パーコレーションについて研究を行うときに、コンピューターは大変便利な道具である。特に最近はメモリーも安くなり、なんといってもCPUが30年近く前よりもけた違いに高速になった。はじめてコンピューターに触れたのは、大学の計算機実習だが、フォートランの簡単なプログラムを動かす作業でも一日仕事だった。


プログラミング環境もRAIDが充実し、その使用方法を習得すれば、ベッドの上で寝転がって鼻歌交じりに窓の開閉が可能で見栄えのする入力デザインの計算プログラムを作成可能である。30年前は、Cの処理系をパソコンへインストールする作業から入り、エディターをセットしなければプログラミングを始めることができなかった。


苦労してプログラミング環境を立ち上げても、見栄えのしないプログラムしか作ることができなかった。当方はもっぱら入力も出力もファイルを通じて行うプログラムを作っていた。自分専用だからこれで十分だった。また、MS-DOS環境ではパイプラインを使えたので、ファイル形式さえ統一すればデータを他のプログラムで活用でき画面入力よりも便利だった。


さてパーコレーション転移のプログラムのアルゴリズムについては、シミュレーションの応用分野が高分子半導体だったので導電性微粒子を絶縁体に分散したときに生じる現象を立方体を用いたモデルにキルヒホッフの法則を応用したものである。プログラムを作成したときにまだ同様の考え方のプログラムは報告はなされていなかった。

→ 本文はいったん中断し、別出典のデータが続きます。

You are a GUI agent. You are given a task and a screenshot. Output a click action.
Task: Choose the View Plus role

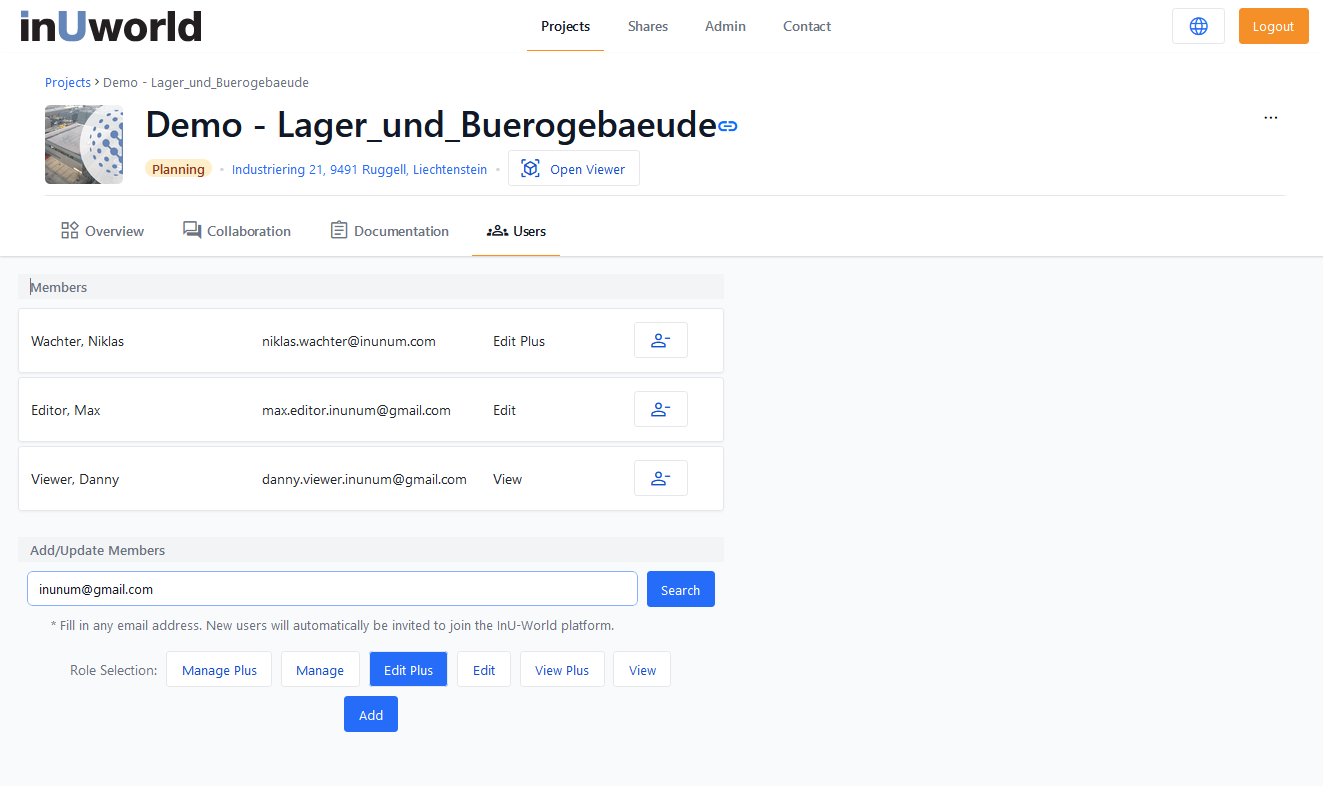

しかし学会で報告するために文献検索を行ったら雑誌「炭素」の二か月前の号に同様の考え方の論文が投稿されていたことがわかった。学会報告はすでに申し込んでいたので発表するかどうかを迷ったが、論文に書かれていたプログラムのアルゴリズムと少し異なる部分があったので、その論文を引用してとりあえず資料を作成し発表した。しかし論文にまとめるところまでは諦めた。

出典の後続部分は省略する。